La seule démocratie au Moyen-orient n’est pas celle que l’on croit. Celle-là ne reçoit aucun soutien de la part des démocraties occidentales

Les Kurdes de Syrie mènent de front une révolution démocratique et une guerre contre le terrorisme. L’autonomie démocratique a été décrétée officiellement le 21 janvier 2014. Elle repose sur les principes de la démocratie participative et se substitue à l’ancien régime de Bachar El Assad partout où les Kurdes contrôlent leur territoire, c’est-à-dire la plus grande partie du Rojava (Kurdistan Occidental). Cependant la principale menace pour cette toute jeune démocratie n’est pas la dictature baasiste, mais les attaques répétées des groupes djihadistes, aggravées par l’hostilité de ses voisins et la passivité de la communauté internationale.

Ici la défense de la terre est indissociablement liée à la lutte pour la démocratie

Depuis la prise de Mossoul, l’EIIL a considérablement renforcé son arsenal et soumet le Rojava, et en particulier le canton de Kobane, à un siège sans merci. Chaque jour voit tomber son lot de martyrs, mais les YPG (unités de défense populaire) et YPJ (unités de défense féminines) repoussent offensive après offensive, et les terroristes qui ont conquis la moitié de l’Irak en quelques jours se cassent les dents depuis des mois sur la détermination de ces combattants de circonstance. Ils sont étudiant, camionneur, mère au foyer, fleuriste…

Ici la défense de la terre est indissociablement liée à la lutte pour la démocratie et les Kurdes ne plieront pas plus devant la terreur djihadiste que devant la dictature de l’ancien régime. Pourtant il ne s’agit pas d’une lutte nationaliste : si la majorité de la population est kurde, elle partage la terre – et le pouvoir – avec d’importantes minorités, arabe, syriaque ou arménienne. Toutes sont représentées dans les institutions de l’Autonomie démocratique, qui affirme ne pas chercher à créer un état kurde, mais à bâtir un Moyen-orient démocratique.

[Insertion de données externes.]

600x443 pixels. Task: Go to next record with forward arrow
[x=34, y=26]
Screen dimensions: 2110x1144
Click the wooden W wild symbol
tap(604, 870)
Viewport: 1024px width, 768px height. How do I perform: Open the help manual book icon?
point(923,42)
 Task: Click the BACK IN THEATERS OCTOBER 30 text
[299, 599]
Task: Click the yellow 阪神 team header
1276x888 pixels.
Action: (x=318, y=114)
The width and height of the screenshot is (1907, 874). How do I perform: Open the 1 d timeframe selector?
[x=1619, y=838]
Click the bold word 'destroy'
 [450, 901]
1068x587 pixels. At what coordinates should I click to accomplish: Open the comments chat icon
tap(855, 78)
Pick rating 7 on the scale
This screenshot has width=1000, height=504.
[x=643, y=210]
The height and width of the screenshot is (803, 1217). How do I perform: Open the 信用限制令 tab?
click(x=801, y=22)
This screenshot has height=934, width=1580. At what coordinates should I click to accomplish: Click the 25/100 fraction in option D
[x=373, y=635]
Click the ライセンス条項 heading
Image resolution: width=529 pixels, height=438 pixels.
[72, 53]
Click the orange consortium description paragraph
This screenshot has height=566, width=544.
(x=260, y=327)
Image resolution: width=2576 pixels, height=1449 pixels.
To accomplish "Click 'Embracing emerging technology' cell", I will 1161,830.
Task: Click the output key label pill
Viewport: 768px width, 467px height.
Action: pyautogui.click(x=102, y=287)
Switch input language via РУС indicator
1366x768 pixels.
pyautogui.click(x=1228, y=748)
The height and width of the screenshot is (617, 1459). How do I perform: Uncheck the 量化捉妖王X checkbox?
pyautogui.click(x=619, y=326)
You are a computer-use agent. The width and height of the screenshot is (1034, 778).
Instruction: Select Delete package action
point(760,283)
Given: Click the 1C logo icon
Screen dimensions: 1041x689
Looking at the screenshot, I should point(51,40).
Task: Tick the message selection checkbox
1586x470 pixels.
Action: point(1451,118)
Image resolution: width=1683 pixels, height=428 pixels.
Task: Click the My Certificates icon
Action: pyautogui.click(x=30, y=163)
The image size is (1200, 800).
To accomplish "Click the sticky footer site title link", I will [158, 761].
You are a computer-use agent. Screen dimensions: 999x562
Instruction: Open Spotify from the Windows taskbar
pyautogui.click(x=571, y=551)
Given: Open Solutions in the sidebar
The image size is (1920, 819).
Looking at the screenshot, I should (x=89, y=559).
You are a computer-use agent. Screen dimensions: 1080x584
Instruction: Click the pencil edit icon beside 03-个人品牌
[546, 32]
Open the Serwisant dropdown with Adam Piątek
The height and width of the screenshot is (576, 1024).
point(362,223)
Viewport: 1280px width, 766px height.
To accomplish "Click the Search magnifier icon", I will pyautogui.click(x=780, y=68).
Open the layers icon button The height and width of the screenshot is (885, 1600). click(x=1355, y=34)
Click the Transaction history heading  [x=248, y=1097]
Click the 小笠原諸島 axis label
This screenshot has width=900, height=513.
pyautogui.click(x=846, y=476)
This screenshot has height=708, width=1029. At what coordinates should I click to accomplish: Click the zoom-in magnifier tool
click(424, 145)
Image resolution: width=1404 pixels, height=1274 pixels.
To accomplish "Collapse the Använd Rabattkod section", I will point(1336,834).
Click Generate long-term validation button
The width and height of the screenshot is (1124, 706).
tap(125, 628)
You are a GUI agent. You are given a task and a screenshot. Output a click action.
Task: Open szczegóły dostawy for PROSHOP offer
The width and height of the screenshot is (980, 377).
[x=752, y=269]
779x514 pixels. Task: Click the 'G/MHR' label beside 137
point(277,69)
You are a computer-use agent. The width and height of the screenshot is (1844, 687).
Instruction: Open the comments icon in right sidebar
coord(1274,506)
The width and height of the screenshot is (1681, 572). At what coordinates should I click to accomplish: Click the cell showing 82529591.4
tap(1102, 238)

C’est peut-être cela qui effraie tant ses voisins : la Turquie, qui a complètement fermé sa frontière avec le Rojava et la région autonome du Kurdistan d’Irak, qui ne laisse ouvert qu’un seul point de passage, réservé aux diplomates et aux ONG. Au poste frontière le plus important, celui de Tel Kocher, plus rien ne passe. Contrôlé jusqu’à l’offensive de l’EIIL par le régime syrien et les forces irakiennes, il est hermétiquement fermé depuis que les Peshmergas (forces armées du Kurdistan d’Irak) en ont pris le contrôle. Raison officielle de ces restrictions : empêcher le passage des djihadistes (!), alors que c’est par la Turquie, avec la complicité des autorités gouvernementales, que transitent la plupart des islamistes venus en Syrie grossir les rangs de l’EIIL.

Aziz, 45 ans, monte la garde devant la Direction des Relations diplomatiques du canton de Qamishli, assis sur une chaise de jardin, une vieille Kalachnikov posée sur les genoux et un verre de thé à portée de la main. Malgré l’arme et la cartouchière, il ne ressemble pas à un soldat, mais à un père de famille et à un ouvrier du bâtiment, volontaire pour défendre les siens. La dernière distribution d’une ONG a tourné à la tragi-comédie : un quartier a reçu de la nourriture, un autre des produits d’hygiène. “Tant pis, soupire Aziz, eux, ils mangeront, et nous, nous nous brosserons les dents !”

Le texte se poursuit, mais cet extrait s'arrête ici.